**SOURCE EXTRACT:**
● ● ● ● ● ● ●

S3 csv - trouble parsing object from embedded json string

  • Source: source-s3/2.1.4
  • Destination: destination-postgres:0.3.27

I’m trying to load csvs with embedded json from s3. Here is a simplified example of the data:

messageid,Data Payload
1,"{""user name"":""John""}"
2,"{""user name"":""Paul""}"

I have a manually enforced schema as follows:

{   "messageid": "integer",   "Data Payload": "object" }

I have enabled the “double quote” setting, and am using " as the quote character. Here are the rest of the settings, as logged by the connection:

2023-05-05 11:26:40 INFO i.a.w.i.VersionedAirbyteStreamFactory(internalLog):317 - initialised stream with format: 
{
  'encoding': 'utf8',
  'filetype': 'csv',
  'delimiter': ',',
  'block_size': 10000,
  'quote_char': '"',
  'double_quote': True,
  'infer_datatypes': False,
  'newlines_in_values': False,
  'additional_reader_options': '{"strings_can_be_null": true, "quoted_strings_can_be_null": true, "null_values": ["NA", "NULL", ""], "auto_dict_encode": true}'
}

Sadly however, the “Data Payload” field ends up in the destination as a json string, rather than a json object:

messageid,Data Payload
1,"{\"user name\":\"John\"}"
2,"{\"user name\":\"Paul\"}"

Not sure what else I can try at this stage. Does anyone have an idea what I’m doing wrong?

Thanks, Mark

● ● ● ● ● ● ●

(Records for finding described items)
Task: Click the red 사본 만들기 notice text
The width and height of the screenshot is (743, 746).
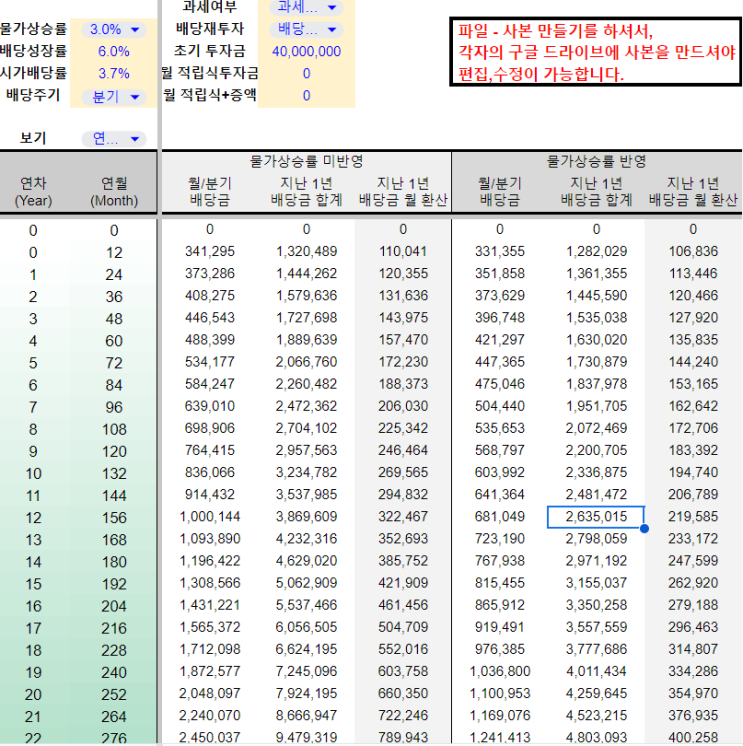Action: pyautogui.click(x=594, y=53)
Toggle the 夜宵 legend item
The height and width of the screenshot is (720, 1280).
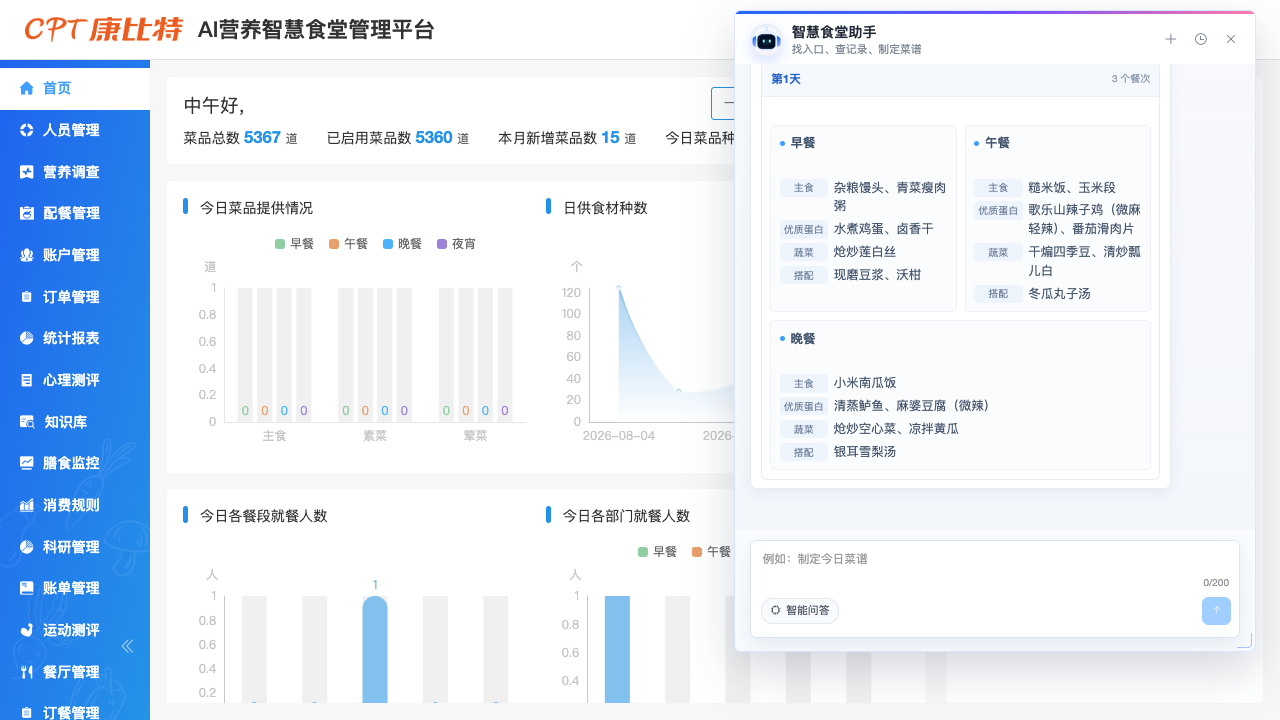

● ● ● ● ● ● ●

**EXERCISE DETAILS:** Copy word for word the passage of the S3 CSV parsing post above, starting at "Sadly however, the" and ending at "I’m doing wrong?".

**EXERCISE ANSWER:**
Sadly however, the “Data Payload” field ends up in the destination as a json string, rather than a json object:

messageid,Data Payload
1,"{\"user name\":\"John\"}"
2,"{\"user name\":\"Paul\"}"

Not sure what else I can try at this stage. Does anyone have an idea what I’m doing wrong?